Ponente
Descripción
Reliably executing quantum algorithms on noisy intermediate-scale quantum (NISQ) devices is
challenging, as they are severely constrained and prone to errors. Efficient quantum circuit
compilation techniques are therefore crucial for overcoming their limitations and dealing with
their high error rates. These techniques consider the quantum hardware restrictions, such as the
limited qubit connectivity, and perform some transformations to the original circuit so that it can
be executed on a given quantum processor. Certain compilation methods use error information
based on calibration data to further improve the success probability or the fidelity of the circuit to
be run.
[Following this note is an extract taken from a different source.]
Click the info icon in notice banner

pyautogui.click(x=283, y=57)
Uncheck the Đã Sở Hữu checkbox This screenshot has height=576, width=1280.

However, it is uncertain to what extent incorporating calibration information in the
compilation process can enhance the circuit performance. For instance, considering the most
recent error data provided by vendors after calibrating the processor might not be functional
enough as quantum systems are subject to drift, making the latest calibration data obsolete within
minutes.
In this talk, we will discuss how different usage of calibration data impacts the circuit fidelity, by
using several compilation techniques and quantum processors (IBM Perth and Brisbane). To this
aim, we will present a framework that incorporates some of the state-of-the-art noise-aware and
non-noise-aware compilation techniques and allows the user to perform fair comparisons under
similar processor conditions. Our experiments yield valuable insights into the effects of noise-
aware methodologies and the employment of calibration data. The main finding is that pre-
processing historical calibration data can improve fidelity when real-time calibration data is not
available due to factors such as cloud service latency and waiting queues between compilation
and execution on the quantum backend.